茶道を楽しむ 表千家不白流 清風会師範 石原宗牛
被爆国日本の再被曝
津波は波とは違う、全く違う、と頭に焼き付いた。
M9.0の東日本大震災(2011/3/11)、静かに迫り来た津波が過ぎたのちの光景は、原爆のように、むごい。
それから二週間を経た今、福島原子力発電所の故障が次々進み吹き出した放射線が津波のように迫っている。放射線が何処まで増大し、いつ引くのかも分からない。
この間、たった一雨で、放射性物質が大地に降り、地に染み、川となり、上水道にまで入り込んだ。乳児には飲ませられない水となった。
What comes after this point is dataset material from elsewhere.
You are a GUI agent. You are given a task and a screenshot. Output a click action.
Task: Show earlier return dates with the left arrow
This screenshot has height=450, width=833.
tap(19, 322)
美味しい水どころか、危険な水にしてしまったのです。
原子力発電の原子炉と云う熱源は、とても扱いにくいものである事をあらためて頭に焼き付けましょう。
a. 原子炉はスイッチオフしてもパッとは、消えはしない。
b. 原子炉を消しても放射線を放出し続ける。
c. 原子炉は放射線を発する放射物質をも発する。
と云う事を、頭に焼き付けましょう。
このたびの原発事故でわかった日本の原子力発電技術は、
「一旦壊れると、近寄れず修理出来ない」
という、何とも情けない原発設備しか造れなかった。恐ろしい燃焼であるにもかかわらず、電気が欲しいと言うだけの紙と木で出来た様な原発設備、プラントしか造らなかったという事です。安全ですと豪語したのは誰だ。
放射線被曝は、永きにわたり眼に見えず命を奪うが為に、
・30km圏域住民は圏外へ避難
・福島県うみの幸やまの幸の出荷停止
・諸外国による日本農産物輸入停止
などという策を採る。これは、この地域を放棄する事を意味する。政府はこれを補償するという条件で原発を置いたのだが、この被害の補償はどうやったら償えるのだろう。政府の原資である税金を納める我々国民は、電気が欲しいと言うだけで、何処まで福島県民に補償する覚悟を持っているのか。
そもそも、補償で済む話ではない。原発が故障するたびに国土が無くなるのだ。狭い国土の何処へ逃げよというのか。
「地震国日本」と云う言葉は「防災の技術施策は世界一」を、「被爆国日本」と云う言葉は「原子力の平和利用世界一」を意味して来たものだが、失墜した。
広島にある「過ちは二度としません」の石碑が泣いている。
被爆国日本は今度は、自ら、原発被曝したのです。